To what extent is the overwhelming popularity of football in our country detrimental to the development of other sports? I should here admit that, having left the country decades ago, I may not be in the best position to talk about the state of non-football sporting events in Ghana. But it is clear that there is not much to write home about them.
If you ask those who know about such things why the standard of other games in the country is so poor, the first thing they will tell you is that there is not much money to go around many sporting events. That is true but is that the whole story?
Yes, we are a poor country. We need to utilise our scarce resources by prioritizing our most important needs, even within sports. And this dictates that we should expend an overwhelming amount of the resources available for sports on football where we can reap immediate benefits.
Another reason the experts will give you is that other sports lack corporate sponsorship. You have to solicit for funds from businesses to help you in your sporting endeavour. In the advanced countries, people with sporting talents are treated as national assets who are helped by the state to reach high. Not in Ghana. Corporate sponsors will want a quid pro quo for their investments and they all gravitate towards football.
There seems to be a dearth of sporting philanthropists in the country. The few we have spend their resources on football. But many do it for tangible returns. Money is needed not only to provide the facilities but to bring in foreign experts and coaches in those games and to provide a livelihood to people who devote all their time to a specific sport.
As it is, the only sporting celebrities in Ghana are footballers. Then there are one or two boxers. There are no role models for our youth in other sports.
There is the need to identify the sports that out youth can engage in that do not require high financial inputs. Handball, volleyball, basketball but also weightlifting for both boys and girls come readily to mind. What about wrestling? This should be the work of our “Ministry of Football”. The uniformed services, which have been known to be good at organised sports, can be made to take these to our youth in the villages since there is an over-concentration of resources in the cities. Our youth in the rural areas should be made to see that football is not the only game they can hope to excel at.
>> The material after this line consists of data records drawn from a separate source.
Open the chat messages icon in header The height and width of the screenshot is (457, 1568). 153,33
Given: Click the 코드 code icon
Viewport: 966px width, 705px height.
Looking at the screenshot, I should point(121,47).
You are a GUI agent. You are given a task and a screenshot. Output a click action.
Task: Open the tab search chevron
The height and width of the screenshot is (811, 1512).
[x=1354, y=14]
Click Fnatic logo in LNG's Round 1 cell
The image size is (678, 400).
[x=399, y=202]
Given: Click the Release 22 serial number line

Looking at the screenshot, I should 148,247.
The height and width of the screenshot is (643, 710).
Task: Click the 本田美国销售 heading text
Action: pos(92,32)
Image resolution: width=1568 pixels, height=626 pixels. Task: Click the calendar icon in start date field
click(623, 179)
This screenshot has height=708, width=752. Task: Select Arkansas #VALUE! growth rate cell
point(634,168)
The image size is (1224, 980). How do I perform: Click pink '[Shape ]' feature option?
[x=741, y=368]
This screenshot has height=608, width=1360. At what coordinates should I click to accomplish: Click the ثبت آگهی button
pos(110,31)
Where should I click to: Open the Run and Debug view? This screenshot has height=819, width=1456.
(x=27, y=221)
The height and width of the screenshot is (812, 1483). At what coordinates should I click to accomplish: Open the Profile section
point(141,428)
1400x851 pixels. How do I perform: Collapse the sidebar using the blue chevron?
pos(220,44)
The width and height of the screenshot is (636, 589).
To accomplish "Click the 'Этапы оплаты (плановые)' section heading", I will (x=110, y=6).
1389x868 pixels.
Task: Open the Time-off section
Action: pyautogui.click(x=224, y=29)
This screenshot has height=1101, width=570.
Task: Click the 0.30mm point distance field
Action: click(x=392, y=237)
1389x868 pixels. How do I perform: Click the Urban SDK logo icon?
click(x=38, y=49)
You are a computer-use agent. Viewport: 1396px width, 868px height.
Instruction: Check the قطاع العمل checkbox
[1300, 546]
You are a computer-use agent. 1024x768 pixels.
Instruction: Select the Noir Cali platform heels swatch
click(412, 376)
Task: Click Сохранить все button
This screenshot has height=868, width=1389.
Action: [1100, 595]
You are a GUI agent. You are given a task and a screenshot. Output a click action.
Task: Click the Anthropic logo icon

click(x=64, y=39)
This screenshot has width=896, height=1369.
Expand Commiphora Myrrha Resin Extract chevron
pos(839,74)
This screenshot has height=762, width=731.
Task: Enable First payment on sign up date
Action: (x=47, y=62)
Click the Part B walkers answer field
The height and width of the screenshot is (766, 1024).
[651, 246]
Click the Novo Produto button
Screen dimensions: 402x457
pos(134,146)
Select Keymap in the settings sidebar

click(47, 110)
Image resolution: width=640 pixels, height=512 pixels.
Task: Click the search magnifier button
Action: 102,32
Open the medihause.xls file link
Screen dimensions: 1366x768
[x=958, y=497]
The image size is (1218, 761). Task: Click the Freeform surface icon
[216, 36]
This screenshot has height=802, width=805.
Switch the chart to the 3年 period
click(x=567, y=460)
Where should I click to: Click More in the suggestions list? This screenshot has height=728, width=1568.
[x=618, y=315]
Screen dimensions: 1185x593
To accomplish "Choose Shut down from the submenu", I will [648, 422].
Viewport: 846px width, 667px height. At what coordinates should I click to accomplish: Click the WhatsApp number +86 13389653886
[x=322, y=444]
They may even have better chances in other sports. Our national sports institutions will also be better placed to help in this endeavour.
I do not pretend to know more than the people on the ground in Ghana. But it seems obvious that we need a reorganization of our priorities in sports. We need to exert ourselves in encouraging non-football games at the elementary school more than we are doing now. There should be a conscious effort on the part of the authorities to introduce new games and not to leave such to just interested individuals.
The successful ones in football should extend their philanthropy to other sports too. It is said Marcel Desailly’s sports complex in Accra caters also for sports other than football. That is great.
It may be necessary to discourage some sports. I have in mind Land Hockey. The corporations that finance that game can lay their resources on basketball or rugby.
And we have SWAG (Sports Writers Association of Ghana) which has a bounden duty to constantly remind us all that there are sports other than football. Is the Sports Minister a former sportsperson who understands it all, or just a political appointee wanting remuneration for his contributions to the party kitty?